Artificial Intelligence in Primary Education in Spain

It is well known that Artificial Intelligence (AI) is a relevant topic for society and, in particular, for education. AI offers new opportunities in the field of education to make it more efficient, and to adapt content according to individual characteristics. In Spain, however, studies reveal that almost half of young people have never received training in technology, including AI. It is therefore important to establish pedagogical frameworks to include this education in the curriculum. 

In 2018, Artificial Intelligence contributed €1.76 billion to global GDP (Huffpost, 2020) and experts claim that by 2030 this contribution will be more than €14 billion per year. AI is therefore a positive opportunity to improve the positioning of countries in technology sectors and, above all, in education. 
The school curriculum for primary education in Spain does not contain a specific section on teaching the fundamentals of Artificial Intelligence. Although it depends on the Autonomous Communities and on each school depending on its infrastructure (whether it is private or public), at the national level this type of teaching is not required.

Stored data
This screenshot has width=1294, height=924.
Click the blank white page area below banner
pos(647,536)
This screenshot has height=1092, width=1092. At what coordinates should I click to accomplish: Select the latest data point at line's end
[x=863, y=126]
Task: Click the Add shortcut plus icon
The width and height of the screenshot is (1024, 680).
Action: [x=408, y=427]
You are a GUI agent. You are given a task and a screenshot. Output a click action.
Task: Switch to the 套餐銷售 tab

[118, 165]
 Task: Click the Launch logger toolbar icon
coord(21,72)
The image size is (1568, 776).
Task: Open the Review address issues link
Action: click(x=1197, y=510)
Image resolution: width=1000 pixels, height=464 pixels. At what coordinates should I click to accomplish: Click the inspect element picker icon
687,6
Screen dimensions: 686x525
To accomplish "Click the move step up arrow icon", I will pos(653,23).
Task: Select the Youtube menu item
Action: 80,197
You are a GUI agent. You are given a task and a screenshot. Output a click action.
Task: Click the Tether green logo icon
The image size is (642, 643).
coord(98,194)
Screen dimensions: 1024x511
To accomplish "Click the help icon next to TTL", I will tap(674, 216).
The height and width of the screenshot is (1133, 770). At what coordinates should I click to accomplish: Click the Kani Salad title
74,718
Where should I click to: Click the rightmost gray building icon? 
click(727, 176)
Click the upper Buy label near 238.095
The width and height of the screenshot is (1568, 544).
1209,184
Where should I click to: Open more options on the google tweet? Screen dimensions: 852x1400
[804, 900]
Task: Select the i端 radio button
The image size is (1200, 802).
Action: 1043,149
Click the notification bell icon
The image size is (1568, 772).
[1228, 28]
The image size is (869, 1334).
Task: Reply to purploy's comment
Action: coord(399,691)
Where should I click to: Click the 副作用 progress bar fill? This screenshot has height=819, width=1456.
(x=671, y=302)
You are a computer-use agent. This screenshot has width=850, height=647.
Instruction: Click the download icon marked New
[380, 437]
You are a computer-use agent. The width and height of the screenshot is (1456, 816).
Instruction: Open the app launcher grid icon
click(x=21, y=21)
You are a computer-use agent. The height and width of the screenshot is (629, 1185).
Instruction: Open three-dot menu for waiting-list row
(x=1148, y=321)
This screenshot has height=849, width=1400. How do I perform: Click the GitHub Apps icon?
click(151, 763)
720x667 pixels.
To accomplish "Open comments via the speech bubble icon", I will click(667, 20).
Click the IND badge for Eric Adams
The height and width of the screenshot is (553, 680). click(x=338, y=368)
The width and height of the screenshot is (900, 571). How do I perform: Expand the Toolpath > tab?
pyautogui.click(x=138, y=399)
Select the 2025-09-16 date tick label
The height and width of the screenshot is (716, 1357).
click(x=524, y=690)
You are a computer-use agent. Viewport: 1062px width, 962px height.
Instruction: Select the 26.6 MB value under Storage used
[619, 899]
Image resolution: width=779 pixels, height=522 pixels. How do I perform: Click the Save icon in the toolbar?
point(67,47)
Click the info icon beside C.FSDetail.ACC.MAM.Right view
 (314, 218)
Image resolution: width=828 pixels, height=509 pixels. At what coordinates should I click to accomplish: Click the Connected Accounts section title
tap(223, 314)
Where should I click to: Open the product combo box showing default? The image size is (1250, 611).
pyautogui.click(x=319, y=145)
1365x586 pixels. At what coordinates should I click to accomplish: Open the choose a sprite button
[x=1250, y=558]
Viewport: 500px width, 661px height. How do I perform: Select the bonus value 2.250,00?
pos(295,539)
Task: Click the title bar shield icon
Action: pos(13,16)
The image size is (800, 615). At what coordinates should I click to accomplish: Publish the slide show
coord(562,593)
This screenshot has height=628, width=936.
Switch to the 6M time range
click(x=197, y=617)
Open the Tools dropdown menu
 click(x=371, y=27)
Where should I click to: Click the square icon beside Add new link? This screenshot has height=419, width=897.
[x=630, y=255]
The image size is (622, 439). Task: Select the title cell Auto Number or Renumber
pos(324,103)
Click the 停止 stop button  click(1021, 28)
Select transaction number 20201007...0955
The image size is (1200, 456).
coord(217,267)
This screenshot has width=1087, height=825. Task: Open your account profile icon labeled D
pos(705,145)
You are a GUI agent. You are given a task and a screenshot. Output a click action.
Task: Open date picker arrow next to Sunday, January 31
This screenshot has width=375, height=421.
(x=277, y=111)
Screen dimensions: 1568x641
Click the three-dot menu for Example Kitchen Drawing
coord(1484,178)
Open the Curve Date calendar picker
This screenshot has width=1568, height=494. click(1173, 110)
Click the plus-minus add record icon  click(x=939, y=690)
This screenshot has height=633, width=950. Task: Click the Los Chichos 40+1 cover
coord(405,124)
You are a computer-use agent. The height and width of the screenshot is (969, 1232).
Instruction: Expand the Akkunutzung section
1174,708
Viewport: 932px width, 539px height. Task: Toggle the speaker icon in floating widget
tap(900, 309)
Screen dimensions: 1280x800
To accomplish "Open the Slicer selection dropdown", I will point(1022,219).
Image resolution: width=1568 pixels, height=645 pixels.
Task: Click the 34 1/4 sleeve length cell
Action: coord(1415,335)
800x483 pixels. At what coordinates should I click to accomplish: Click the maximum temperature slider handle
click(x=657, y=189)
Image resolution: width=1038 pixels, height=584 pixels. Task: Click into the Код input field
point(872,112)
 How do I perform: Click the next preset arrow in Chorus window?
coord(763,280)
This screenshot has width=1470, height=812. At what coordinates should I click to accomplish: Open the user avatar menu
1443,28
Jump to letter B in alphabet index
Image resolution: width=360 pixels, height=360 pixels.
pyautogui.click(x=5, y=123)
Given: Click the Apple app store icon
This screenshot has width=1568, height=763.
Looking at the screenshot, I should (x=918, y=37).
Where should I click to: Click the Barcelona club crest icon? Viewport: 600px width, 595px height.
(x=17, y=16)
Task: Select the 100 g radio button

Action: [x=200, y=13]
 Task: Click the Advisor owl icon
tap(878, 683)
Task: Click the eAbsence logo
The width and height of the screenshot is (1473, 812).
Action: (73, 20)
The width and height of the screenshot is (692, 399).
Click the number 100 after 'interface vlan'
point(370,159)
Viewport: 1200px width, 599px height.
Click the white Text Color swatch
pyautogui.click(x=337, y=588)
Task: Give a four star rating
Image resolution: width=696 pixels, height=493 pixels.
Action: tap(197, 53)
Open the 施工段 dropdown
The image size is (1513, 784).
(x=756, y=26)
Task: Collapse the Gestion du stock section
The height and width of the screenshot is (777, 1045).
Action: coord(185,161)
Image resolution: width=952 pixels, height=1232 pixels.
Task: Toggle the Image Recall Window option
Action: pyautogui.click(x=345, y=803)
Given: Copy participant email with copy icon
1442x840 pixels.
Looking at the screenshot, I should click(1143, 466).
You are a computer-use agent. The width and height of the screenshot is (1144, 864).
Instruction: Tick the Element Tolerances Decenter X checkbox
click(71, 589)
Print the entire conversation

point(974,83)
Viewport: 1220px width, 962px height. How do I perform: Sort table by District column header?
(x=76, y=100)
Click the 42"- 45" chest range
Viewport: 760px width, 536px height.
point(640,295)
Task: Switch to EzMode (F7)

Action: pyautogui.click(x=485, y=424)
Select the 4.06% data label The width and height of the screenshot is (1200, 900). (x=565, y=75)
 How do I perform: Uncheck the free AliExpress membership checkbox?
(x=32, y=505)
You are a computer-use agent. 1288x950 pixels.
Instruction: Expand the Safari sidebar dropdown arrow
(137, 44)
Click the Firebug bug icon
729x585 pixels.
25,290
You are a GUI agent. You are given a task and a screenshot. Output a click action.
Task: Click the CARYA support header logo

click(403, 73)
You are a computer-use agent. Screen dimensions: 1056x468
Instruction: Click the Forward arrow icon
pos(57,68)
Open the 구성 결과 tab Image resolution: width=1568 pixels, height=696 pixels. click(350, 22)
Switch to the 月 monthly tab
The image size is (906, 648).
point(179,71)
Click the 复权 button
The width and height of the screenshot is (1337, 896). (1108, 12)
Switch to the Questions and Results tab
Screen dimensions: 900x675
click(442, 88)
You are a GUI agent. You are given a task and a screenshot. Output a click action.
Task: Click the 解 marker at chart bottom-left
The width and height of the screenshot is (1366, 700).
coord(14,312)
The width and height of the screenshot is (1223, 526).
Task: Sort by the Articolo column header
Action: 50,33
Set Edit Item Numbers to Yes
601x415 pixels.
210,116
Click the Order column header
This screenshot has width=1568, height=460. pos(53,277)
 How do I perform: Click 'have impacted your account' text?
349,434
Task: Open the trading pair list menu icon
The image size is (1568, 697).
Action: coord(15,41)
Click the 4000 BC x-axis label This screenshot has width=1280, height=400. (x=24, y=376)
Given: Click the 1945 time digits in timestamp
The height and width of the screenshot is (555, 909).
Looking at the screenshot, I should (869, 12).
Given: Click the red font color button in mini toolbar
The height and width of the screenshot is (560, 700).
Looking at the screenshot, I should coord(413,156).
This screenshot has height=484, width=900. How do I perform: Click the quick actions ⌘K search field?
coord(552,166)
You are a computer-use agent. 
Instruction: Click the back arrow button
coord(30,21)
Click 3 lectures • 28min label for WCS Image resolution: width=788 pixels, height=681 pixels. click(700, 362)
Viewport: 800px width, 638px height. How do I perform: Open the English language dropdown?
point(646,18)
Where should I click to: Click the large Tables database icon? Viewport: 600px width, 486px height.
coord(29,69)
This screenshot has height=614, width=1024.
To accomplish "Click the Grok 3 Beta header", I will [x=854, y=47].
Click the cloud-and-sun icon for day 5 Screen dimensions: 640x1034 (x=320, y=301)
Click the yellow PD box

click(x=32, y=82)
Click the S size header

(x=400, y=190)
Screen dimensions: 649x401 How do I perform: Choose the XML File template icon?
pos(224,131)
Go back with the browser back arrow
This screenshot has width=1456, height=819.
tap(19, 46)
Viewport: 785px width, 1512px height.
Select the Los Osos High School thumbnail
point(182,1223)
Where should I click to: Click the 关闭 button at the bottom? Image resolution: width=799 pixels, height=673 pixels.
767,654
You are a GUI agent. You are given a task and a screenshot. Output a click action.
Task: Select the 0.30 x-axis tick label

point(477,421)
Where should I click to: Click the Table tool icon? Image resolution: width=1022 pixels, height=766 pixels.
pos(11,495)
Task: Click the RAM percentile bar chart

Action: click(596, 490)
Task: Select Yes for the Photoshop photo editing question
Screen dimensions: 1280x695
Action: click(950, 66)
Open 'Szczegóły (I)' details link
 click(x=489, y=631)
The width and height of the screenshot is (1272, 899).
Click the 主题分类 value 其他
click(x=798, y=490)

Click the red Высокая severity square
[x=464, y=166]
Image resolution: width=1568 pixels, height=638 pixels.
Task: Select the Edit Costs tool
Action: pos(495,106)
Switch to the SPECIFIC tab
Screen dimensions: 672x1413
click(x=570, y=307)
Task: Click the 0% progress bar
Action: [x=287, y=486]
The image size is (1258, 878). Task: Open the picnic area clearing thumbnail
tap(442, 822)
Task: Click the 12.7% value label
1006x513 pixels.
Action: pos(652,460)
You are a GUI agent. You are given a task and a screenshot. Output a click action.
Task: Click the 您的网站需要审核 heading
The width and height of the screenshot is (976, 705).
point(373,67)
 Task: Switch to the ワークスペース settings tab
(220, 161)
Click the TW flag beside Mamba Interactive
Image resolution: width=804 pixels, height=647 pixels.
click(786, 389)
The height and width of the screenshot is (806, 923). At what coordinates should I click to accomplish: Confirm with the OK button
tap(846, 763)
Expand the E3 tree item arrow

--- Work item A ---
According to the text on AI in Spanish primary education, what share of young people in Spain have never received training in technology?
--- Work item B ---
Echo the passage from the text on AI in Spanish primary education, starting at "Artificial Intelligence in" and ending at "in the curriculum.".
--- Work item C ---
What comes next in the text on AI in Spanish primary education? Carry it on from its final sentence.

--- Answer area A ---
Almost half of them.

--- Answer area B ---
Artificial Intelligence in Primary Education in Spain

It is well known that Artificial Intelligence (AI) is a relevant topic for society and, in particular, for education. AI offers new opportunities in the field of education to make it more efficient, and to adapt content according to individual characteristics. In Spain, however, studies reveal that almost half of young people have never received training in technology, including AI. It is therefore important to establish pedagogical frameworks to include this education in the curriculum.

--- Answer area C ---
The low representation of this sector in the curricula is reflected in the results obtained in a study carried out by IBM in 2020. The study shows that almost half of the respondents (48%) have never received technology training, including AI. However, the same study (2020) shows that, in Spain, 8 out of 10 young people have some knowledge of Artificial Intelligence. Furthermore, 85.2% (out of a sample of more than 1,000 people) believe that AI is transforming the way we work. Perhaps the most worrying statistic is the low female participation in technology and AI. Only 23.1% would be interested in working in sectors such as technology, compared to 46.8% of men with an interest in these sectors (IBM, 2020).

The current situation of Artificial Intelligence in Spain starts from a positive situation to be able to tackle the technological and scientific revolution, with the necessary quality infrastructures to develop AI activities. However, the implementation of AI in the classroom is still a long-term task for Spain, as it has large social deficits in terms of digital infrastructures, little investment in public schools and large differences in terms of digital training and qualifications. In other words, there is a large digital divide that has been seen, above all, with the onset of the pandemic and the obligation of virtual classrooms.